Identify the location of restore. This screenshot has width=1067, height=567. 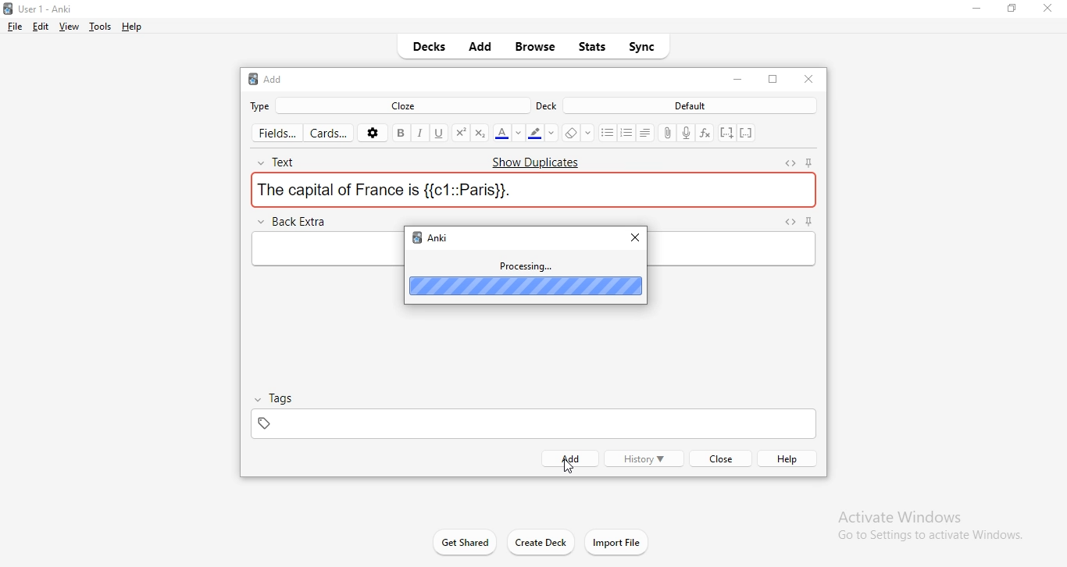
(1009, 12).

...

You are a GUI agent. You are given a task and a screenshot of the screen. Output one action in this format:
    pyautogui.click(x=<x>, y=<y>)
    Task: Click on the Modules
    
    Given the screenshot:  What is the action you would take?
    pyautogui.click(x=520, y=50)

==

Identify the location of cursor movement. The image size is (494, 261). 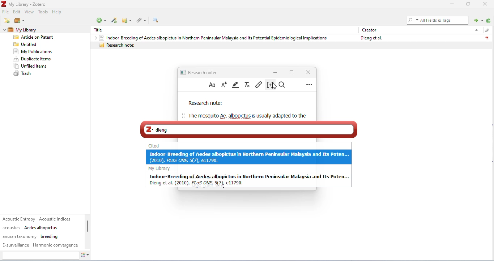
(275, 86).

▶ [Exercise goal]: Pull out each line of the data above that contains the word "action", and list those lines unchanged in their original order.

▶ [Task answer]:
You are a GUI agent. You are given a task and a screenshot of the screen. Output one action in this format:
    Given the screenshot:  What is the action you would take?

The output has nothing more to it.